[Stored records]
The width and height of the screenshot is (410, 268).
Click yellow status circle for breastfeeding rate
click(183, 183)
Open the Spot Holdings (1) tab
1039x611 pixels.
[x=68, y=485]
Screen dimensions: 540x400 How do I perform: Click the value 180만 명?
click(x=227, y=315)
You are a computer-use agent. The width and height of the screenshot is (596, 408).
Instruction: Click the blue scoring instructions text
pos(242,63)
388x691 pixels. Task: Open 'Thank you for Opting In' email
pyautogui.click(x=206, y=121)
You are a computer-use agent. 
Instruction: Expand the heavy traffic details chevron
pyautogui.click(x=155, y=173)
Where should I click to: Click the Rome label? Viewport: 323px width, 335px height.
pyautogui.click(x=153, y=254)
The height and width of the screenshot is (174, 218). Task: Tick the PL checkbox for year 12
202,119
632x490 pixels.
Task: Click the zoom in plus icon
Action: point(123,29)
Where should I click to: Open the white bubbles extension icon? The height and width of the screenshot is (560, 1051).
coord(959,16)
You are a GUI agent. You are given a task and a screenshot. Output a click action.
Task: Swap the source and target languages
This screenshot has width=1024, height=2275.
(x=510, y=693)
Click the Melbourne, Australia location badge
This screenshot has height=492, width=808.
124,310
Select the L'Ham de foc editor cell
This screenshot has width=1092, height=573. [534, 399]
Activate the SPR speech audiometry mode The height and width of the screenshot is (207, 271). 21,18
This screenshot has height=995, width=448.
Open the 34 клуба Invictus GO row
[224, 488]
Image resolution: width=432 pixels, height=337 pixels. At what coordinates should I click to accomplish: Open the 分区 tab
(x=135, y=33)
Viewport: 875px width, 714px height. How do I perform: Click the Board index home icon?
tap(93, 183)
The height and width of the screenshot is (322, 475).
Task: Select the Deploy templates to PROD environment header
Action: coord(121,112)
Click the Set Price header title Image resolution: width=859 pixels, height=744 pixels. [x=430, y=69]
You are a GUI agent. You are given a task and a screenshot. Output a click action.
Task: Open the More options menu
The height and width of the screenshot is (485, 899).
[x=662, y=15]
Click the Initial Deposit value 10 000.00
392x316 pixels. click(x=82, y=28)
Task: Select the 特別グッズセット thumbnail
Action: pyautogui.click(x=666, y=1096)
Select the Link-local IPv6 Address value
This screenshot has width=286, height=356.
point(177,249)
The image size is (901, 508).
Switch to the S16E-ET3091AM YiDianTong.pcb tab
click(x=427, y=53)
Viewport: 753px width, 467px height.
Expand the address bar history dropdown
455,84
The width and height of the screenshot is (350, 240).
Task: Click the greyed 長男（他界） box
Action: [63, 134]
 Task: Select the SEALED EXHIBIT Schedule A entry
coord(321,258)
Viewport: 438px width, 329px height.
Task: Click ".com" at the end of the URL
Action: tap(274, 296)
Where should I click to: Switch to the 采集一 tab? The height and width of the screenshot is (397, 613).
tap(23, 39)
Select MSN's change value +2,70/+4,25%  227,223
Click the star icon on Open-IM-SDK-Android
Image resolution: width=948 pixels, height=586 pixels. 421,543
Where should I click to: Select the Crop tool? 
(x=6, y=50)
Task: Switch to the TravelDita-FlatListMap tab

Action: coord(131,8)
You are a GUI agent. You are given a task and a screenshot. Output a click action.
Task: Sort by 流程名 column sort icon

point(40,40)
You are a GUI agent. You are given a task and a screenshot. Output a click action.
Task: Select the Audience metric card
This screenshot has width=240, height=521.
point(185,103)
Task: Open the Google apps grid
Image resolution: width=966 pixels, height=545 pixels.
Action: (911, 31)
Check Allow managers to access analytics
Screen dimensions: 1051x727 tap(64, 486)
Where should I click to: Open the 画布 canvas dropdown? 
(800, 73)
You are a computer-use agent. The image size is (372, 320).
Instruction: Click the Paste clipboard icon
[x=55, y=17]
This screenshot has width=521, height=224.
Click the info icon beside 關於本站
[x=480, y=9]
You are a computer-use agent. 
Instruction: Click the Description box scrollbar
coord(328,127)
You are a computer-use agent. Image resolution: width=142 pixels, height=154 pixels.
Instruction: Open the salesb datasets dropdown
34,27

WHAT IS BEING ASKED: All of the data above should be duplicated exactly.

WRITTEN RESPONSE:
The width and height of the screenshot is (410, 268).
Click yellow status circle for breastfeeding rate
click(183, 183)
Open the Spot Holdings (1) tab
1039x611 pixels.
[x=68, y=485]
Screen dimensions: 540x400 How do I perform: Click the value 180만 명?
click(x=227, y=315)
You are a computer-use agent. The width and height of the screenshot is (596, 408).
Instruction: Click the blue scoring instructions text
pos(242,63)
388x691 pixels. Task: Open 'Thank you for Opting In' email
pyautogui.click(x=206, y=121)
You are a computer-use agent. 
Instruction: Expand the heavy traffic details chevron
pyautogui.click(x=155, y=173)
Where should I click to: Click the Rome label? Viewport: 323px width, 335px height.
pyautogui.click(x=153, y=254)
The height and width of the screenshot is (174, 218). Task: Tick the PL checkbox for year 12
202,119
632x490 pixels.
Task: Click the zoom in plus icon
Action: point(123,29)
Where should I click to: Open the white bubbles extension icon? The height and width of the screenshot is (560, 1051).
coord(959,16)
You are a GUI agent. You are given a task and a screenshot. Output a click action.
Task: Swap the source and target languages
This screenshot has width=1024, height=2275.
(x=510, y=693)
Click the Melbourne, Australia location badge
This screenshot has height=492, width=808.
124,310
Select the L'Ham de foc editor cell
This screenshot has width=1092, height=573. [534, 399]
Activate the SPR speech audiometry mode The height and width of the screenshot is (207, 271). 21,18
This screenshot has height=995, width=448.
Open the 34 клуба Invictus GO row
[224, 488]
Image resolution: width=432 pixels, height=337 pixels. At what coordinates should I click to accomplish: Open the 分区 tab
(x=135, y=33)
Viewport: 875px width, 714px height. How do I perform: Click the Board index home icon?
tap(93, 183)
The height and width of the screenshot is (322, 475).
Task: Select the Deploy templates to PROD environment header
Action: coord(121,112)
Click the Set Price header title Image resolution: width=859 pixels, height=744 pixels. [x=430, y=69]
You are a GUI agent. You are given a task and a screenshot. Output a click action.
Task: Open the More options menu
The height and width of the screenshot is (485, 899).
[x=662, y=15]
Click the Initial Deposit value 10 000.00
392x316 pixels. click(x=82, y=28)
Task: Select the 特別グッズセット thumbnail
Action: pyautogui.click(x=666, y=1096)
Select the Link-local IPv6 Address value
This screenshot has width=286, height=356.
point(177,249)
The image size is (901, 508).
Switch to the S16E-ET3091AM YiDianTong.pcb tab
click(x=427, y=53)
Viewport: 753px width, 467px height.
Expand the address bar history dropdown
455,84
The width and height of the screenshot is (350, 240).
Task: Click the greyed 長男（他界） box
Action: [63, 134]
 Task: Select the SEALED EXHIBIT Schedule A entry
coord(321,258)
Viewport: 438px width, 329px height.
Task: Click ".com" at the end of the URL
Action: tap(274, 296)
Where should I click to: Switch to the 采集一 tab? The height and width of the screenshot is (397, 613).
tap(23, 39)
Select MSN's change value +2,70/+4,25%  227,223
Click the star icon on Open-IM-SDK-Android
Image resolution: width=948 pixels, height=586 pixels. 421,543
Where should I click to: Select the Crop tool? 
(x=6, y=50)
Task: Switch to the TravelDita-FlatListMap tab

Action: coord(131,8)
You are a GUI agent. You are given a task and a screenshot. Output a click action.
Task: Sort by 流程名 column sort icon

point(40,40)
You are a GUI agent. You are given a task and a screenshot. Output a click action.
Task: Select the Audience metric card
This screenshot has width=240, height=521.
point(185,103)
Task: Open the Google apps grid
Image resolution: width=966 pixels, height=545 pixels.
Action: (911, 31)
Check Allow managers to access analytics
Screen dimensions: 1051x727 tap(64, 486)
Where should I click to: Open the 画布 canvas dropdown? 
(800, 73)
You are a computer-use agent. The image size is (372, 320).
Instruction: Click the Paste clipboard icon
[x=55, y=17]
This screenshot has width=521, height=224.
Click the info icon beside 關於本站
[x=480, y=9]
You are a computer-use agent. 
Instruction: Click the Description box scrollbar
coord(328,127)
You are a computer-use agent. Image resolution: width=142 pixels, height=154 pixels.
Instruction: Open the salesb datasets dropdown
34,27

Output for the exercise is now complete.